▸ **SHORT EXERCISE**: Copy the material from the line containing "The width and height of the screenshot is (724, 1568)." through the end of the material, swapping "Groceries" for "Utilities" and leaving everything else unchanged.
- - - - - - -
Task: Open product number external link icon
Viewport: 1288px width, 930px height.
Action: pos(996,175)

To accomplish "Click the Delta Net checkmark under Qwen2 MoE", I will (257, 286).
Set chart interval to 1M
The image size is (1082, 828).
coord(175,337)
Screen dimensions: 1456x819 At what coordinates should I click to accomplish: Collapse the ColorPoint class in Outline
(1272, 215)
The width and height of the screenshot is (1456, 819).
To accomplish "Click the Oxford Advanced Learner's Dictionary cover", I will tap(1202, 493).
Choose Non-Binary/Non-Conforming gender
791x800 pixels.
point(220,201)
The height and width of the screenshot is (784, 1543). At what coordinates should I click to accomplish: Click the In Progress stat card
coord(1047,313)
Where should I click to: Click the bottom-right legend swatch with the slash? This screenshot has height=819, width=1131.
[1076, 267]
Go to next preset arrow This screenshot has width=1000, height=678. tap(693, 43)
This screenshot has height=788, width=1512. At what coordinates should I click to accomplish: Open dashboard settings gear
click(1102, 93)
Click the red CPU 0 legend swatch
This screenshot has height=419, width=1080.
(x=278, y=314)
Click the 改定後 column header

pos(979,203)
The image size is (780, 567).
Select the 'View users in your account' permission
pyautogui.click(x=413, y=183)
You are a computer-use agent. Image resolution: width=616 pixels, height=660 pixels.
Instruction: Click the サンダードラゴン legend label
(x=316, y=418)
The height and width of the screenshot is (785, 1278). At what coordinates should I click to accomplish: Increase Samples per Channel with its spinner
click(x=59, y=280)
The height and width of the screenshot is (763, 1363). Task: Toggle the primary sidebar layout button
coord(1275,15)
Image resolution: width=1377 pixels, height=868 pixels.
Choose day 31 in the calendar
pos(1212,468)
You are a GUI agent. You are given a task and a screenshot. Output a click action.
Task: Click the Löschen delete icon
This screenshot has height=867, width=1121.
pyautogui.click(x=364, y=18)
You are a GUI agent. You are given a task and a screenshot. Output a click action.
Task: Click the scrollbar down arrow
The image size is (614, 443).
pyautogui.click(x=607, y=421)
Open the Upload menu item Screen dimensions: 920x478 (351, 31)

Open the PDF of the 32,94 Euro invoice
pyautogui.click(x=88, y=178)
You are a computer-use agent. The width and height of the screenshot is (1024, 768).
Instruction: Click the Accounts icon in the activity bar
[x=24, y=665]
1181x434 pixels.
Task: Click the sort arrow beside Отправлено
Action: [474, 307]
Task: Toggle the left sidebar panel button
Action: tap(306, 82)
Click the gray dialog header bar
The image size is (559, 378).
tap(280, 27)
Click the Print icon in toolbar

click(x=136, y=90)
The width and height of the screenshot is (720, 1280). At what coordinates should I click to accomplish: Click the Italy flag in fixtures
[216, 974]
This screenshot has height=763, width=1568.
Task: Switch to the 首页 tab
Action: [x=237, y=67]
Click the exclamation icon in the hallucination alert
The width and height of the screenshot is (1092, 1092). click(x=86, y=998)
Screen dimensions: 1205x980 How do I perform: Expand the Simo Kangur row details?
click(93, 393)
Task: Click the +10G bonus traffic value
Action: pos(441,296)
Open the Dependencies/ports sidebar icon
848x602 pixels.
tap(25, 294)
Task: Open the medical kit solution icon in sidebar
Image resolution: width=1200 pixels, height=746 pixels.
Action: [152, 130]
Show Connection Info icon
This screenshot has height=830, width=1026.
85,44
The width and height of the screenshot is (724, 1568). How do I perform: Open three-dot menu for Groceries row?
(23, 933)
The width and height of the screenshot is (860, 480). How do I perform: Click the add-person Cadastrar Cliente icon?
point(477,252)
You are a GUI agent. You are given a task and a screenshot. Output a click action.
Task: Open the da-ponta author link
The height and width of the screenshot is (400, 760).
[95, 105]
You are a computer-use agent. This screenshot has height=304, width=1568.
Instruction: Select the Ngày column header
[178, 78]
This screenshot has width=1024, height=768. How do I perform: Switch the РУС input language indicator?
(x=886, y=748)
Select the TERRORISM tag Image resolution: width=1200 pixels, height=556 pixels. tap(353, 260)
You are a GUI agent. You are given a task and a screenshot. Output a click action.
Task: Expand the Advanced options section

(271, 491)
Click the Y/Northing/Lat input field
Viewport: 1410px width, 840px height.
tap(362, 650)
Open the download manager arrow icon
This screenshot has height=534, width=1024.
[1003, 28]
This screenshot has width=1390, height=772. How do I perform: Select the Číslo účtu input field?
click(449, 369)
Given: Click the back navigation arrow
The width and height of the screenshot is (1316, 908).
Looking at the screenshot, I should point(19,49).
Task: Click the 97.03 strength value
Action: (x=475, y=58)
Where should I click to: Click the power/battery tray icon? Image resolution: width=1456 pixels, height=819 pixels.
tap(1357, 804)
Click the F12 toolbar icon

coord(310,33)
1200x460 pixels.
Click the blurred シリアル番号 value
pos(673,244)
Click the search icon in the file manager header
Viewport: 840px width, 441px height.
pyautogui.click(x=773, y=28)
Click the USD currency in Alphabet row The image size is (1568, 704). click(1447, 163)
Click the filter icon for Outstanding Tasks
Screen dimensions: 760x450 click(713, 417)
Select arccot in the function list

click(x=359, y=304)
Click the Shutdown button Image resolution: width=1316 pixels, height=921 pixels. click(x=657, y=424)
- - - - - - -
▸ **RESULT BELOW**:
The width and height of the screenshot is (724, 1568). How do I perform: Open three-dot menu for Utilities row?
(23, 933)
The width and height of the screenshot is (860, 480). How do I perform: Click the add-person Cadastrar Cliente icon?
point(477,252)
You are a GUI agent. You are given a task and a screenshot. Output a click action.
Task: Open the da-ponta author link
The height and width of the screenshot is (400, 760).
[95, 105]
You are a computer-use agent. This screenshot has height=304, width=1568.
Instruction: Select the Ngày column header
[178, 78]
This screenshot has width=1024, height=768. How do I perform: Switch the РУС input language indicator?
(x=886, y=748)
Select the TERRORISM tag Image resolution: width=1200 pixels, height=556 pixels. tap(353, 260)
You are a GUI agent. You are given a task and a screenshot. Output a click action.
Task: Expand the Advanced options section

(271, 491)
Click the Y/Northing/Lat input field
Viewport: 1410px width, 840px height.
tap(362, 650)
Open the download manager arrow icon
This screenshot has height=534, width=1024.
[1003, 28]
This screenshot has width=1390, height=772. How do I perform: Select the Číslo účtu input field?
click(449, 369)
Given: Click the back navigation arrow
The width and height of the screenshot is (1316, 908).
Looking at the screenshot, I should point(19,49).
Task: Click the 97.03 strength value
Action: (x=475, y=58)
Where should I click to: Click the power/battery tray icon? Image resolution: width=1456 pixels, height=819 pixels.
tap(1357, 804)
Click the F12 toolbar icon

coord(310,33)
1200x460 pixels.
Click the blurred シリアル番号 value
pos(673,244)
Click the search icon in the file manager header
Viewport: 840px width, 441px height.
pyautogui.click(x=773, y=28)
Click the USD currency in Alphabet row The image size is (1568, 704). click(1447, 163)
Click the filter icon for Outstanding Tasks
Screen dimensions: 760x450 click(713, 417)
Select arccot in the function list

click(x=359, y=304)
Click the Shutdown button Image resolution: width=1316 pixels, height=921 pixels. click(x=657, y=424)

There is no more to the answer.